Hamburg.

Es sind in der Regel gescheiterte Menschen, die bei Andreas Stasiewicz Rat suchen. Der 56-Jährige leitet das Projekt „Plata“ bei der Anlaufstelle für wohnungslose EU-Bürger, das seine Räume ganz in der Nähe des Hamburger Hauptbahnhofs hat. Plata ist polnisch und kommt von dem deutschen Ausdruck „Platte machen“. Vor der Tür von Stasiewicz drängen sich etwa ein Dutzend Obdachlose. Manchmal sind es bis zu 70, sagt der aus Breslau stammende Soziologe. Die Gesichter der meisten Wartenden sind vom Alkohol gezeichnet.
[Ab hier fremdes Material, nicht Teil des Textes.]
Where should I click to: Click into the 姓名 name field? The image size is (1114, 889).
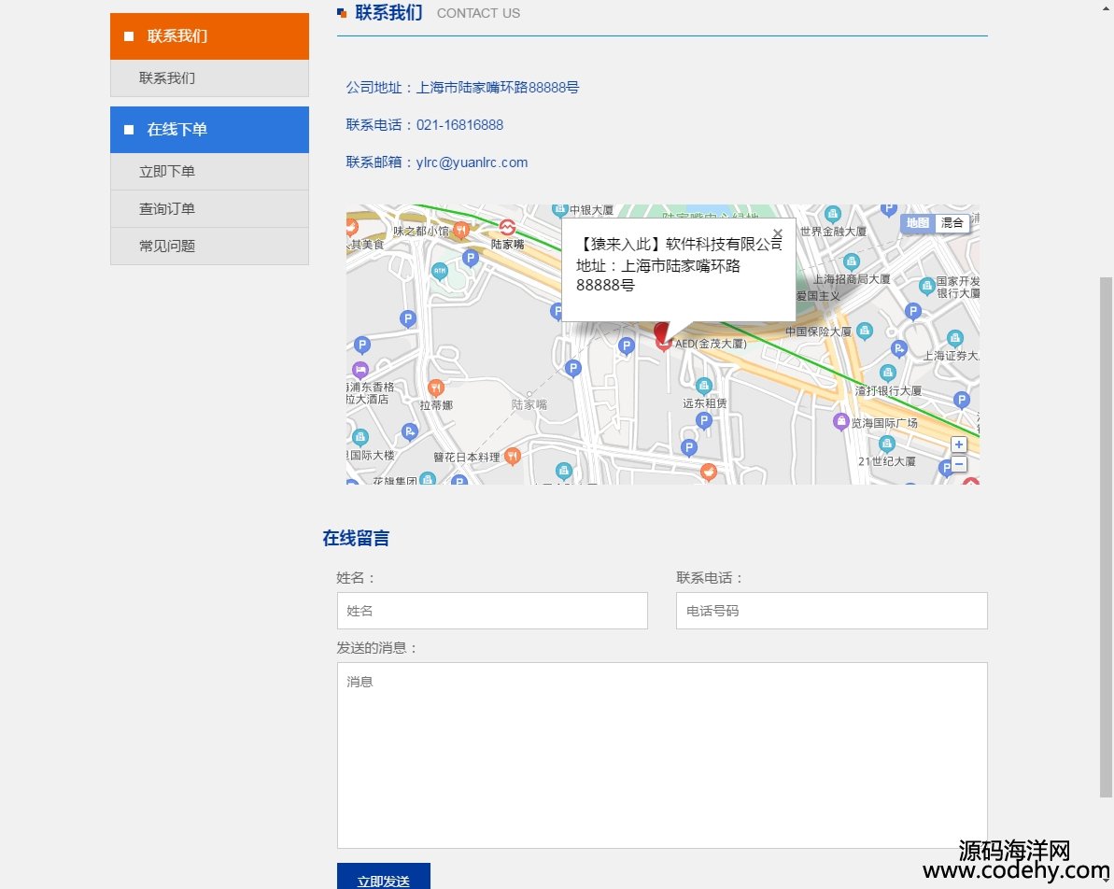[492, 611]
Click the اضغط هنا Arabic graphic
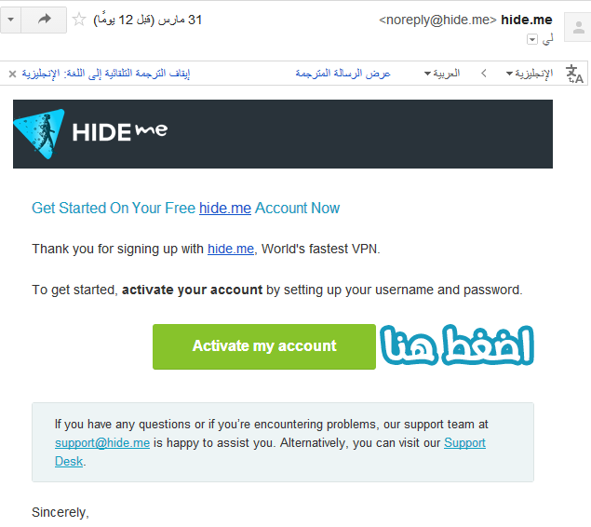Viewport: 591px width, 527px height. [x=457, y=345]
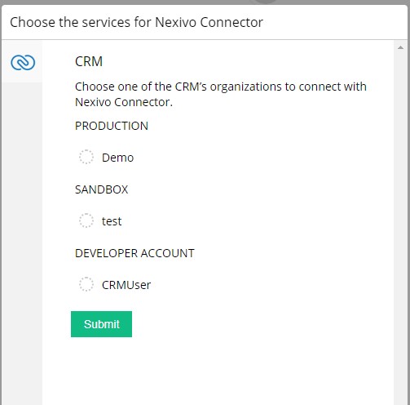Click the Demo option label text
The height and width of the screenshot is (405, 410).
pos(117,158)
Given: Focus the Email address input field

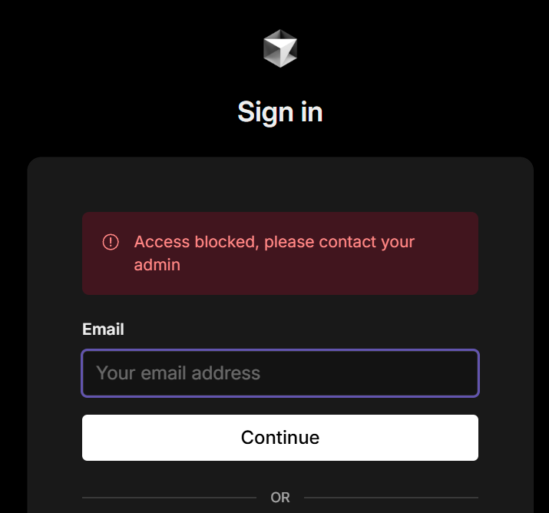Looking at the screenshot, I should (279, 373).
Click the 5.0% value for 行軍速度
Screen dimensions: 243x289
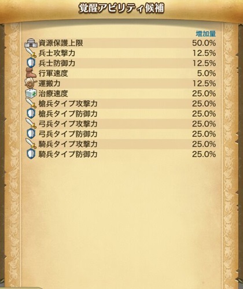(207, 73)
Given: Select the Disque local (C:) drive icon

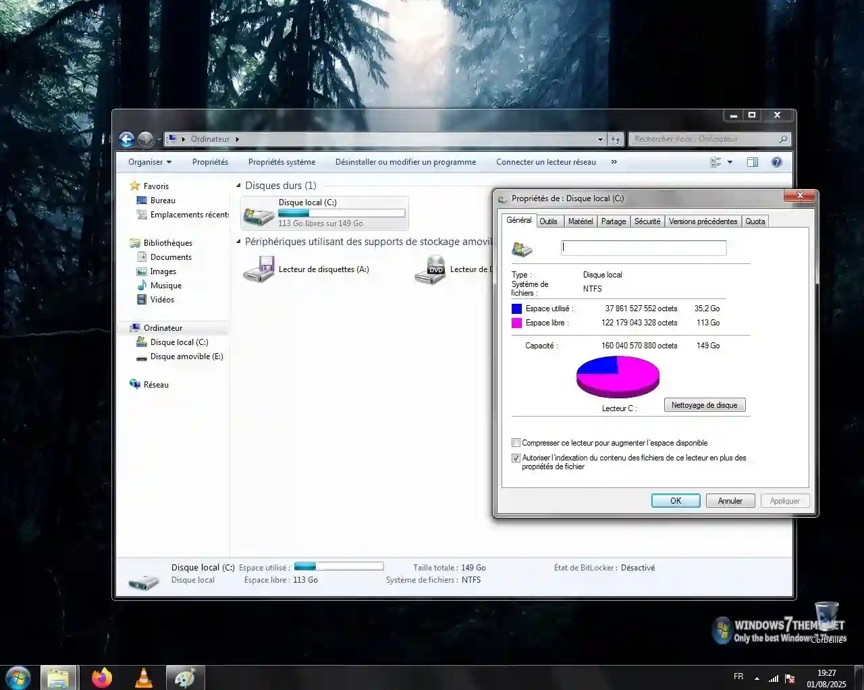Looking at the screenshot, I should click(x=259, y=213).
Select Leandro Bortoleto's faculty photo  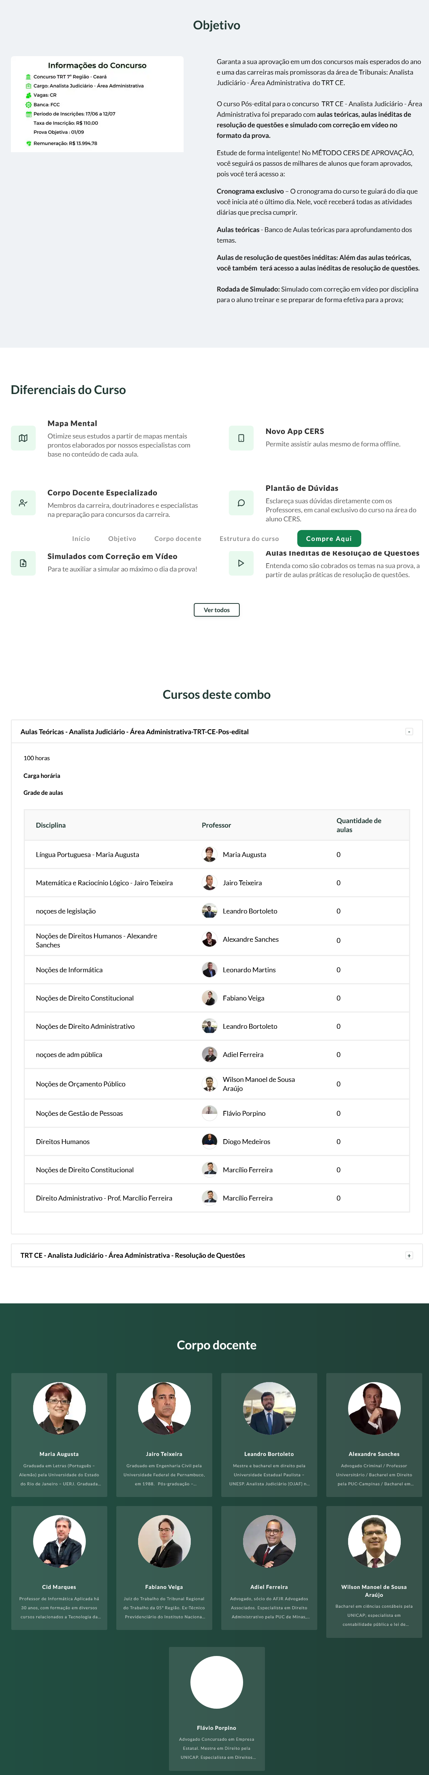tap(269, 1408)
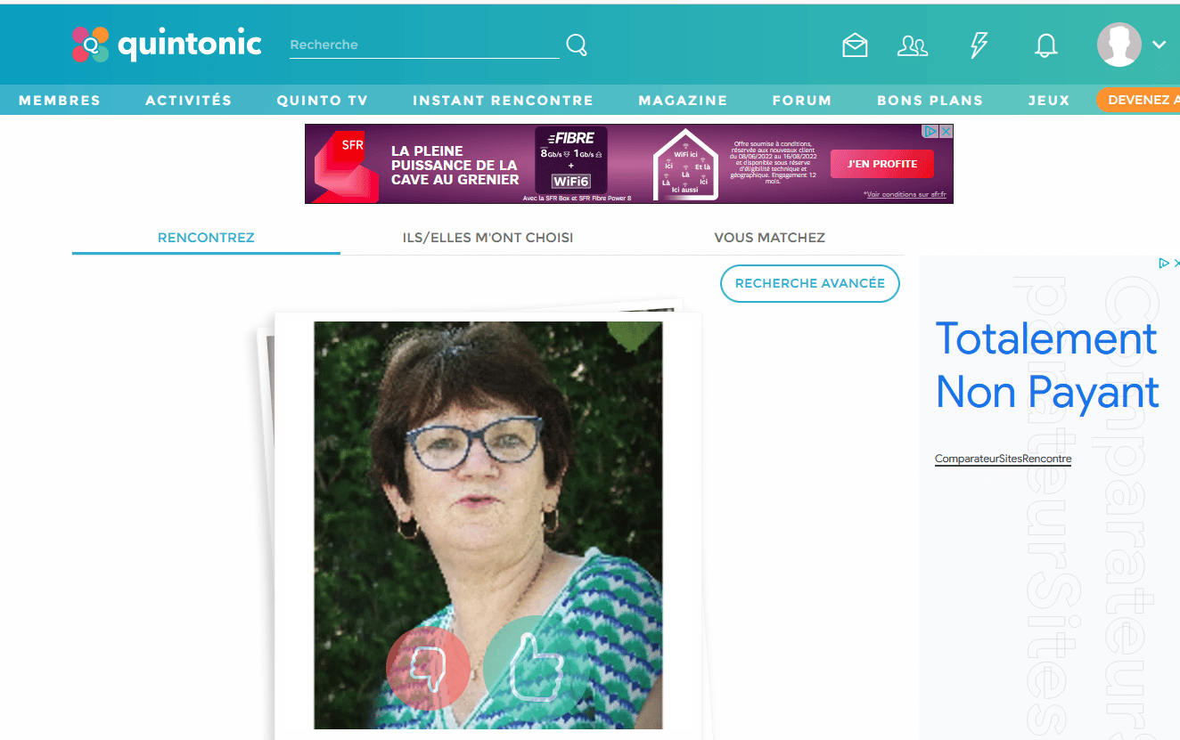Click the RECHERCHE AVANCÉE button
The width and height of the screenshot is (1180, 740).
pyautogui.click(x=809, y=283)
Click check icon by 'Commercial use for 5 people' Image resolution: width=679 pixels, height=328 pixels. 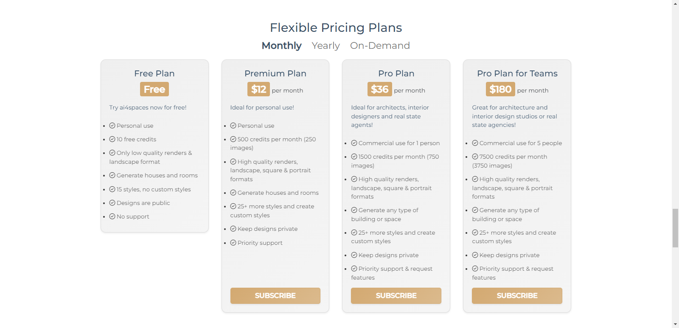(475, 143)
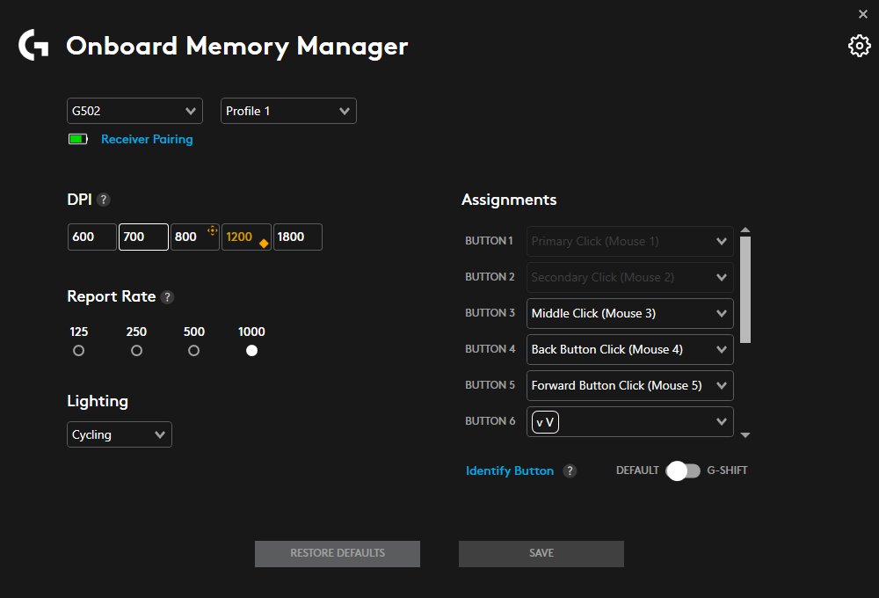
Task: Select the 500 report rate radio button
Action: (193, 350)
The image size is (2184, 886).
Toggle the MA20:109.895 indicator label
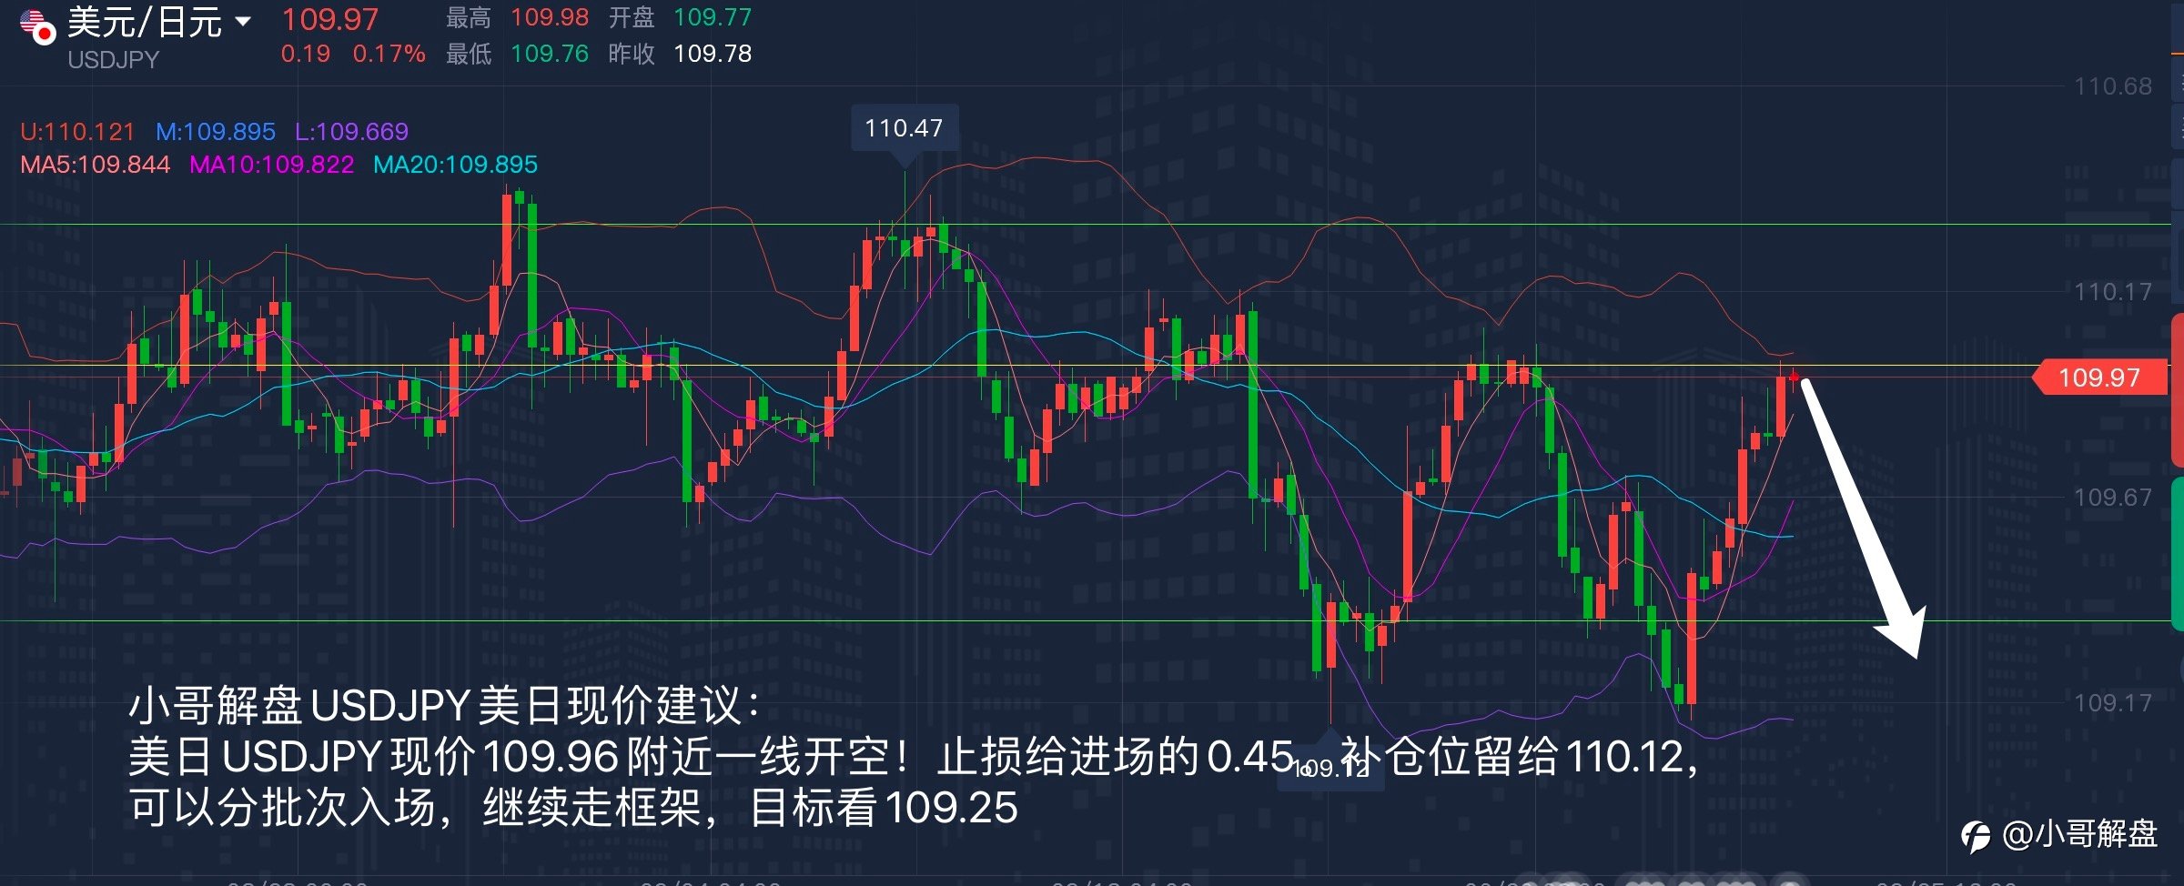[x=455, y=165]
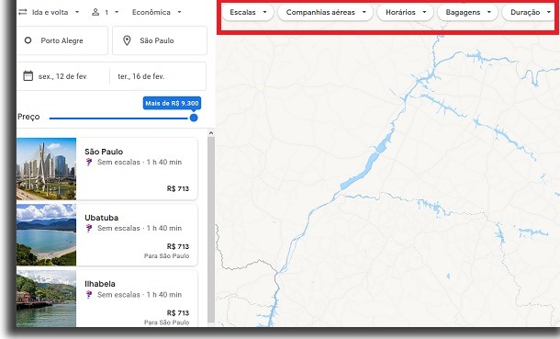Image resolution: width=560 pixels, height=339 pixels.
Task: Click the origin circle icon by Porto Alegre
Action: [x=28, y=40]
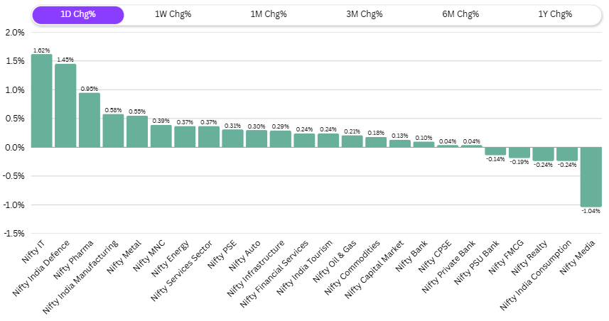Select the 1D Chg% tab
The width and height of the screenshot is (609, 321).
(x=78, y=15)
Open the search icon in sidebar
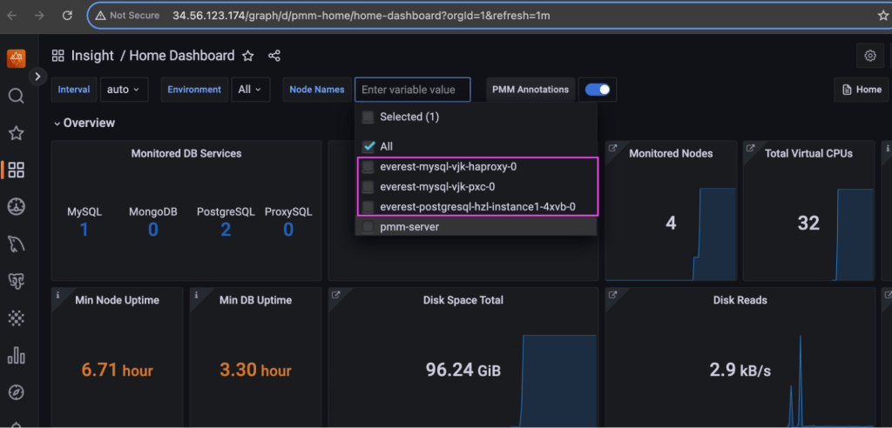Image resolution: width=892 pixels, height=428 pixels. pos(16,96)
Es riecht etwas streng im Vorzimmer, an den Wänden im Treppenhaus sind Blutspritzer einer Schlägerei zu sehen.

Die Mitarbeiter wollen helfen – wenn auch nicht unbedingt in Hamburg

Gleichwohl herrscht eine aufgeräumte Stimmung bei Stasiewicz und seinen vier Mitarbeitern, deren Arbeit von der Stadtmission und der Sozialbehörde getragen wird. Sie wollen ihren Klienten helfen und – wenn möglich – eine Perspektive bieten, nicht unbedingt in Hamburg. „Wir versuchen, Alternativen im Heimatland zu finden“, sagt Stasiewicz.

In Polen hat „Plata“ einen starken Partner namens „Barka“. Diese Organisation hilft in Not geratenen Polen in ganz Europa und hat für sie in der Nähe von Posen Reintegrationszentren aufgebaut. „Die Menschen, die hier auf der Straße waren, bekommen dort das, was sie brauchen“, sagt Stasiewicz. Er spricht aus Erfahrung. Einem alkoholkranken Mann hatte er in Hamburg eine Therapie vermittelt, die aber an der Sprachbarriere scheiterte. In Polen wurde er erfolgreich behandelt und kam zwei Jahre später „trocken“ nach Deutschland zurück. Stasiewicz hat die in Deutschland kaum bekannten Zentren von „Barka“ besucht. „Ich habe mich selbst gewundert, dass es solche Einrichtungen gibt.“

Ein ehemals Obdachloser, den er kennt, baut nun in Ostpolen ein eigenes Haus im Wert von 10.000 bis 15.000 Euro. Andere sind in einem Zentrum untergekommen, das ein Tierheim für streunende Hunde betreibt. „Das funktioniert so wunderbar“, schwärmt Stasiewicz. Jeder habe in den Zentren sein eigenes Zimmer, gegessen werde in Gemeinschaftsräumen. „Ich träume davon, dass wir so was in Rumänien finden“, sagt Stasiewicz, oder in Bulgarien.

Für den Leiter der Hamburger Bahnhofsmission, Axel Mangat, steht fest, dass nicht jedes soziale Problem in Hamburg gelöst werden kann, und manches nur im Herkunftsland der Betroffenen. Seit 2002 hätten immer mehr Osteuropäer in der Bahnhofsmission Hilfe gesucht. Mangat und seine Mitarbeiter suchten Kollegen, die die Sprachen der Hilfesuchenden verstanden, und gaben den Anstoß zu „Plata“. Inzwischen ist er überzeugt, dass die sozialen Probleme des EU-Binnenmarktes eine transnationale Sozialarbeit erfordern. Was in Polen inzwischen so gut funktioniere, müsse auch mit Rumänien und Bulgarien in Gang kommen.